The dock work is of vital importance to the Makah fishing fleet, he said.
The work is the first phase of a two-part project that includes an additional $6 million in moorage improvements to support an expanded role for oil-spill-and-response vessels, which already dock there, said Chad Bowechop, Makah affairs manager.
For construction on Phase 2, which is scheduled to begin in 2015, funding help is sought from the shipping companies that ply the Strait of Juan de Fuca.
First phase
The first phase entails construction of a 410-foot dock that has a two-lane trestle for vehicles, a 130-foot pier, an icehouse, expanded ice production and a warehouse that includes offices.
When completed, it will allow for sorting, packing and shipping directly from the dock aboard semi-trailers that cannot now safely traverse the fragile pier.

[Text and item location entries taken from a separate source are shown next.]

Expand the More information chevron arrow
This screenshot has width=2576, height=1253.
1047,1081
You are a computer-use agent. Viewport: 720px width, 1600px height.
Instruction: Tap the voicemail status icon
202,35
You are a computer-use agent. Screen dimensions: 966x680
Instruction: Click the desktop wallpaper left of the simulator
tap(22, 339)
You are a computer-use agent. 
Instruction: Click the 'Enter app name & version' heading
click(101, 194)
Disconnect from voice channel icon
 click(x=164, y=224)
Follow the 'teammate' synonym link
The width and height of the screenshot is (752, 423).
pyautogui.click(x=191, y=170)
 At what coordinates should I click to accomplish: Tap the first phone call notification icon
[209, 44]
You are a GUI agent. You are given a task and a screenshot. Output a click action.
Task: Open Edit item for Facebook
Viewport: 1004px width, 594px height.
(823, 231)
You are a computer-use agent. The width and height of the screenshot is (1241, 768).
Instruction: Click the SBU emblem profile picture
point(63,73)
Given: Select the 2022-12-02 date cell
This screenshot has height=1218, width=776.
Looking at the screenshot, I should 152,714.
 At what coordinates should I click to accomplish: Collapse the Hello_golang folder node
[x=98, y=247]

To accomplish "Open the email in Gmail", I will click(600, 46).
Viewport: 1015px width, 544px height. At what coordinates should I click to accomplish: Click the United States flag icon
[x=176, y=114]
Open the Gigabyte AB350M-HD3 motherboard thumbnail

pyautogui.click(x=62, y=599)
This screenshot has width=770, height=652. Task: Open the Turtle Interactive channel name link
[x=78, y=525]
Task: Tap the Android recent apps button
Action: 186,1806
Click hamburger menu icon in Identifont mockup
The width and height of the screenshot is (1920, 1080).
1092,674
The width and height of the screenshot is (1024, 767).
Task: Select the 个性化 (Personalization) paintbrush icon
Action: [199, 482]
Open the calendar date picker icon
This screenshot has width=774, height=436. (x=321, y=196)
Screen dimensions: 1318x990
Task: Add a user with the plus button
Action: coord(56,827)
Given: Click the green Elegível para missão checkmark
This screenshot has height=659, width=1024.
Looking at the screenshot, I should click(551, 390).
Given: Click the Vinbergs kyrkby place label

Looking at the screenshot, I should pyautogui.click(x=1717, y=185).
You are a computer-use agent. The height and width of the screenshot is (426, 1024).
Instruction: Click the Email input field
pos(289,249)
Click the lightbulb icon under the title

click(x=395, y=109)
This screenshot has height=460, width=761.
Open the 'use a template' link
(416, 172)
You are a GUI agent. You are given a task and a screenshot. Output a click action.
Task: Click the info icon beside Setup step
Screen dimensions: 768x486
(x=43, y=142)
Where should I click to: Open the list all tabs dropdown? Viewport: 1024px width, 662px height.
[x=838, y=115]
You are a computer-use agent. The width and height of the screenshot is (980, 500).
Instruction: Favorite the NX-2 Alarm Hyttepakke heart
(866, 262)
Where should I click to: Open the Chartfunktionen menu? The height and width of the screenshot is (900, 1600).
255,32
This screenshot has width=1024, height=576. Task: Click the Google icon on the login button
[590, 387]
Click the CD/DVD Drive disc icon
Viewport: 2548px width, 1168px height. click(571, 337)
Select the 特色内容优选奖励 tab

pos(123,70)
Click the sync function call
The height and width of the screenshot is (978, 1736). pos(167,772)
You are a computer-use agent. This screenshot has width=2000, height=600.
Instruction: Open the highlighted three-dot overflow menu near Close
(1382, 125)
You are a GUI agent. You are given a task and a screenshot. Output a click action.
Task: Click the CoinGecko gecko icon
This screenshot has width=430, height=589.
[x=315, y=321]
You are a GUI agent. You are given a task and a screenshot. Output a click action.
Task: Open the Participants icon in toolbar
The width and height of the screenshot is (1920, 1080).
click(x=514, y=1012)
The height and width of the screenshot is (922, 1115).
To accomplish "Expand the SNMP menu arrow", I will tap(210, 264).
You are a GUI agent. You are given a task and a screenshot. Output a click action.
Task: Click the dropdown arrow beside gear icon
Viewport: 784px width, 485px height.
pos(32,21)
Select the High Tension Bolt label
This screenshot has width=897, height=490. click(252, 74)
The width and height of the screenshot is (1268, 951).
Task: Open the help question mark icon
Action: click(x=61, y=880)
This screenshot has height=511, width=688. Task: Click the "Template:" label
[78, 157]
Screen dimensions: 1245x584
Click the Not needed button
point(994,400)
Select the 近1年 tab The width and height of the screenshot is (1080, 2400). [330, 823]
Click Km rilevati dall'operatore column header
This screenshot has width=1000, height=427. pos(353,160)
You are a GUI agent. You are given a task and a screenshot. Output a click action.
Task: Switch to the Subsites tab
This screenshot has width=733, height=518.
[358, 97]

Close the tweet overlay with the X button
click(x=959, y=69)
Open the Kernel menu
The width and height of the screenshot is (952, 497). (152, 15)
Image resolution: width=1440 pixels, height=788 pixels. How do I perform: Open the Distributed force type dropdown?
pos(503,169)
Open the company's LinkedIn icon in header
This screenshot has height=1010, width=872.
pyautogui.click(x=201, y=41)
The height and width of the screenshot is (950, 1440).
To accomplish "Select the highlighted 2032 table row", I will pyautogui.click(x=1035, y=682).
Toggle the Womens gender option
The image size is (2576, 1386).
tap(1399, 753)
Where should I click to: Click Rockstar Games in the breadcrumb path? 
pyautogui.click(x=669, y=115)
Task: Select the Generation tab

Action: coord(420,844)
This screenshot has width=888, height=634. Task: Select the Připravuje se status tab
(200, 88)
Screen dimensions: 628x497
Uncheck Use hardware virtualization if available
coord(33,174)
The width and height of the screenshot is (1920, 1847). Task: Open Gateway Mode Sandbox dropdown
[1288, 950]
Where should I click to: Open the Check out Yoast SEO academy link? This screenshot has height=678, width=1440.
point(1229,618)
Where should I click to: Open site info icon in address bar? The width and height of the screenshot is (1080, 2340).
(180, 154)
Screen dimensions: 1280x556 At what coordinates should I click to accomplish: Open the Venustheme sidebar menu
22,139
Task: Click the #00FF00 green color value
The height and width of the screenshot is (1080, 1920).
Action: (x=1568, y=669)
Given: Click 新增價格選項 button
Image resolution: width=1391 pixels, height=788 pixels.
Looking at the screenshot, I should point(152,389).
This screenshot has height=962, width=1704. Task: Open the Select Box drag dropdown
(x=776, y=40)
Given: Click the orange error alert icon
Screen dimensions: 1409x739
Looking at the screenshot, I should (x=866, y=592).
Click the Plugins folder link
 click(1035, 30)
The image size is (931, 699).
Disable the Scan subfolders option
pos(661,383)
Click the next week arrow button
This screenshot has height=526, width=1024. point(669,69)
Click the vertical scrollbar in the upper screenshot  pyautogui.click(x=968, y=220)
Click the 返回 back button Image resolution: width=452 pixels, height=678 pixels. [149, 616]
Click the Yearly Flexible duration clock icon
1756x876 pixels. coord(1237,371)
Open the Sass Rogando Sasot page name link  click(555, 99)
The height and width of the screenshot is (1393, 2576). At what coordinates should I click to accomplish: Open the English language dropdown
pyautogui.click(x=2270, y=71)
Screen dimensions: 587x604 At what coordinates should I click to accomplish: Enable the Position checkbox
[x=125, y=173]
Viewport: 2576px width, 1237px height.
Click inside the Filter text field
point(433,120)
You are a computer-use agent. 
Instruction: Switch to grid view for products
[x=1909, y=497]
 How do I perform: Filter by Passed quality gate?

The ice-house may not be completed by the end of August, Buckingham said.
Building costs had been estimated at $7.6 million, but a low bid of $10.4 million was awarded to Jacksonville, Fla.-based Manson Construction, Buckingham said.
He said design, engineering and other “soft” costs have upped Phase 1’s price tag to more than $13 million.
Funding includes a $1 million federal Economic Development Administration Grant awarded almost two years ago in May 2012.
“There were several community meetings to determine what the best replacement was to serve today’s needs,” he said.
Delays also were caused by failed efforts to obtain federal dollars, Bowechop said.
“What we are finding is that because of the widening of the Panama Canal, all federal money is going to improving East Coast infrastructure.”
Half-completed
Manson was given the go-ahead to begin construction Dec. 26, and the dock is about half completed, Buckingham said.
Serious injuries sustained by a driver whose forklift broke through the dock “did expedite construction on it,” he added.
The dock, more than 60 years old, provides moorage for about 70 tribal and non-tribal vessels and is meant to allow storage and transferal to semi-trucks on the pier.
But it had become so unsafe that semi-truck traffic has not been allowed on it for eight years, tribal Chairman Timothy Greene told a U.S. House of Representatives House appropriations subcommittee April 24, 2013.
“This commercial dock represents over $6 million in fish landings annually, which are shipped around the country and internationally,” he said.
“It supports about half the working-age population of Neah Bay and over 100 minority-owned enterprises.”
Bowechop said the tribe continues seeking funds from the federal government and also is looking to shipping companies to foot the bill.
“Now that we have invested $10 million of our own money, we are inviting the industry to chip in for the rest of the dock, the approximately $6 million,” he said.
“We are trying our best to convince the industry that in order to meet your federal response standards, you need to help us invest in the infrastructure, that portion of the dock that’s dedicated to moorage and stationing of the response assets.”
Those assets include two 80-foot and 100-foot oil-spill-response vessels, associated smaller aluminum craft of 20 to 30 feet, and barges.
“One of the main efficiencies has been oil storage, and now we are talking about larger barges,” Bowechop said.